In Contrast, you assume the role of Dawn, an exuberant acrobat who befriends a little girl called Didi. Didi comes from a broken home, since her father has recently left her mother. But Didi’s no ordinary girl, since she has the ability to see what other people can’t, such as Dawn. Dawn also has a unique skill of her own: she can alternate between the real world and the world of shadows. Interestingly, a significant part of the story is explained via the collectible items that are scattered around the environments, so if you don’t want to miss any important details, you need to make sure you find these hidden items.
But while the core mechanic sounds quite unique, Contrast has a tendency to overuse it. In a sense, the game feels overly simple: you go into the shadow world, make some progress and when you get stuck, you go to the real world, move a light or object to clear a path in the 2D world and that’s it.

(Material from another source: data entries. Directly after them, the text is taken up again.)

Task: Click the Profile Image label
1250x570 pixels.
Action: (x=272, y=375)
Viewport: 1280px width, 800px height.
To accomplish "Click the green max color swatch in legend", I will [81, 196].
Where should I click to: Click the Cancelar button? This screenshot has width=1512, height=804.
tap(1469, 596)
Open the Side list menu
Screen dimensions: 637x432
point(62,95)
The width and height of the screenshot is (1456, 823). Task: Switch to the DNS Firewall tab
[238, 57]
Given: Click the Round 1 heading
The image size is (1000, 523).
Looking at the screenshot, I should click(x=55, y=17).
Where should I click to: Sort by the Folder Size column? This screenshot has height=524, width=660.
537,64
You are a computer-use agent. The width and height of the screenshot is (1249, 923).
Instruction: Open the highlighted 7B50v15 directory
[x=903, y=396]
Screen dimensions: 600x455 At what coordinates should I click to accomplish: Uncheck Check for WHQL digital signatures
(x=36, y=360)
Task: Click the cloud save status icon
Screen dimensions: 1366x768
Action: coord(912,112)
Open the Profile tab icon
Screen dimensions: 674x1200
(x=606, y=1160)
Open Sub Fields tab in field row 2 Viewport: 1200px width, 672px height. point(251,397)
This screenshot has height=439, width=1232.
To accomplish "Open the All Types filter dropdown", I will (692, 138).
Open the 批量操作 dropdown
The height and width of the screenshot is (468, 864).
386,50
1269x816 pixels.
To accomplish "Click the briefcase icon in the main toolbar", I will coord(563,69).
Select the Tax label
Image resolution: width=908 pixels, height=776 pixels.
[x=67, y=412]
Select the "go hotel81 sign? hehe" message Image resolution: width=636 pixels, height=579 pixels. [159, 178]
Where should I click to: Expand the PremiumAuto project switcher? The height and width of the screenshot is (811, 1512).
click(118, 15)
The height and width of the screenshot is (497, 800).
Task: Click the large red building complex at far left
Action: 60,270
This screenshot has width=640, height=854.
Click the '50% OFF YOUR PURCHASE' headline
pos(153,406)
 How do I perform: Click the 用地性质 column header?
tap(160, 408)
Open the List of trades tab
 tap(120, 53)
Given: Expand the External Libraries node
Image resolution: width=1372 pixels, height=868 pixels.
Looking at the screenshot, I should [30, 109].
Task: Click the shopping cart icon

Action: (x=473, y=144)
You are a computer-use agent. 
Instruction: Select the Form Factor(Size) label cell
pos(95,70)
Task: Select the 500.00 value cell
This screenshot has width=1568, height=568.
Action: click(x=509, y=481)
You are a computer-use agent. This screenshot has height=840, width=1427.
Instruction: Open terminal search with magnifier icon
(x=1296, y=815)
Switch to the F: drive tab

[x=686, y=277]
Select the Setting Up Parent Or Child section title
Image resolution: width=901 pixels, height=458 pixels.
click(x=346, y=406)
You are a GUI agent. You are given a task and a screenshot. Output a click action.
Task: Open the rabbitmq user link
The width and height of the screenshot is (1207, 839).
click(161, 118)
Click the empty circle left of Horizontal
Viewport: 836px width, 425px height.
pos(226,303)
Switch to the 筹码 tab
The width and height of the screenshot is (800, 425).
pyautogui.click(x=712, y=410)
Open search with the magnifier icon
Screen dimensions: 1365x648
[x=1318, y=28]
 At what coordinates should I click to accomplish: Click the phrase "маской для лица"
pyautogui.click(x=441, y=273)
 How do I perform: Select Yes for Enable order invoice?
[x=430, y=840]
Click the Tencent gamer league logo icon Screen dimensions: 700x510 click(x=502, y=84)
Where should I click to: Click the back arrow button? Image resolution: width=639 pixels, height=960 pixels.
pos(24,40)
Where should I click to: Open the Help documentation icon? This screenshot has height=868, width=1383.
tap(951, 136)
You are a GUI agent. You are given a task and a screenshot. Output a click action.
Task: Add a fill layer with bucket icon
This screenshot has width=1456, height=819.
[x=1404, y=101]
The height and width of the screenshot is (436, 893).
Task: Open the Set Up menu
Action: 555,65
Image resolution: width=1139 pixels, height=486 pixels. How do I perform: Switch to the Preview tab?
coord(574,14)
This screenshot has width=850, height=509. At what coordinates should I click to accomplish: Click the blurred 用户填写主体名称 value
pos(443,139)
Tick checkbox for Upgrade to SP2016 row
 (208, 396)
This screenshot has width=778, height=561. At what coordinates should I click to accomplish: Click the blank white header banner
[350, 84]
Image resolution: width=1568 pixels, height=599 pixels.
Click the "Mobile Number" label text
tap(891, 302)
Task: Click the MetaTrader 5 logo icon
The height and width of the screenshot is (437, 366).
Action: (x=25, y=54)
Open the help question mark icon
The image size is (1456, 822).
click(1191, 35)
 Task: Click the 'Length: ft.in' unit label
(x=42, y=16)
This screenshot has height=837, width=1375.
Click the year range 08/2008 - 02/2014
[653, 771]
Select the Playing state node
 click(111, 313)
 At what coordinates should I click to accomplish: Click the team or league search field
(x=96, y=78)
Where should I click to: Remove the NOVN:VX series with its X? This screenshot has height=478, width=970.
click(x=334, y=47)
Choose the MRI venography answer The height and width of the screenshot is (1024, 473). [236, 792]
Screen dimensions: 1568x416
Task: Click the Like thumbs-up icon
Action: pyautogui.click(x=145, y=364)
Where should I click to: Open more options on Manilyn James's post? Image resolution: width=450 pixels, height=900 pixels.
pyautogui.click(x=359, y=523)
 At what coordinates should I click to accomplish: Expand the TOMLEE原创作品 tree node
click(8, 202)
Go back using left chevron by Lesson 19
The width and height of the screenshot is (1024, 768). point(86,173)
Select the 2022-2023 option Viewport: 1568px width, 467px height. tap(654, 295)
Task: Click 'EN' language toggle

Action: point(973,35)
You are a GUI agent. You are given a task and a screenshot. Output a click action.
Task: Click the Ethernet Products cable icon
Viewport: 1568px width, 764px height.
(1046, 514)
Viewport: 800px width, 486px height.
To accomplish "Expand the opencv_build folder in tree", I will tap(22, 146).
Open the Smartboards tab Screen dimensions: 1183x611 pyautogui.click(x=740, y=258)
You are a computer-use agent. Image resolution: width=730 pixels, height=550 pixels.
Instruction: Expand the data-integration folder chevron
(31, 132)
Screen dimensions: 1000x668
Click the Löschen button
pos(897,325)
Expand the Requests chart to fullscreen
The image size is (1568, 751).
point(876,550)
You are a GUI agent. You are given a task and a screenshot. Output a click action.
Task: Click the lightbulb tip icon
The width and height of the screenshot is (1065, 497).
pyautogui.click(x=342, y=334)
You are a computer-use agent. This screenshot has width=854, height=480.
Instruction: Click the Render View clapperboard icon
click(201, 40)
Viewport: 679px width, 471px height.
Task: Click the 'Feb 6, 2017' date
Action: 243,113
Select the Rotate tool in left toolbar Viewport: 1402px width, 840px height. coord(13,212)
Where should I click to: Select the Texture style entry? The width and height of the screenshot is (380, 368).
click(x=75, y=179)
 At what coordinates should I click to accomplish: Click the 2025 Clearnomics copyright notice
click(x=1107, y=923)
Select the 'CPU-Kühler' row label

It’s worth pointing out that as you make progress, you unlock new abilities, including the possibility of fixing lights, breaking wooden doors, dashing through shadows and more, but you don’t use these abilities as often as you could.
To a certain extent, Contrast’s puzzles are quite simplistic, but what the game lacks in the complexity of its brainteasers or variety of mechanics, it more that makes up for in visual pizzazz. Contrast looks absolutely stunning and more importantly, the game exudes a unique noir and cabaret style. The atmosphere is contagious and soon after playing the game, you’ll feel immersed in this peculiar world. Additionally, the jazzy soundtrack really sets the tone for both the story and style of the game.
Sadly, Contrast isn’t without some issues, The game’s painfully short and finishing it could take you as little as four hours of playtime. On top of that, exploring some of the more claustrophobic environments can be a problem, since the camera behaves erratically most of the times. Finally, while most mechanics are compelling, the developer struggles when it comes to using them in a refreshing manner.
Nevertheless, Contrast manages to have some truly brilliant and heartfelt moments. For instance, the part where you assume the role of a princess and you need to rescue a prince from various hazards is remarkably creative and clever and in a way, this scene is very reminiscent of Limbo. It’s unfortunate that to experience such moments you have to make use of an gripping, yet repetitive mechanic.
Despite having some simplistic mechanics, Contrast’s story is the star of the show, so in a sense, the gameplay is just a mean to an end. The tools are flawed, that’s right, but thankfully, they don’t make the story less touching. And I would be lying if I said I didn’t enjoy every minute of Contrast’s emotionally affecting tale.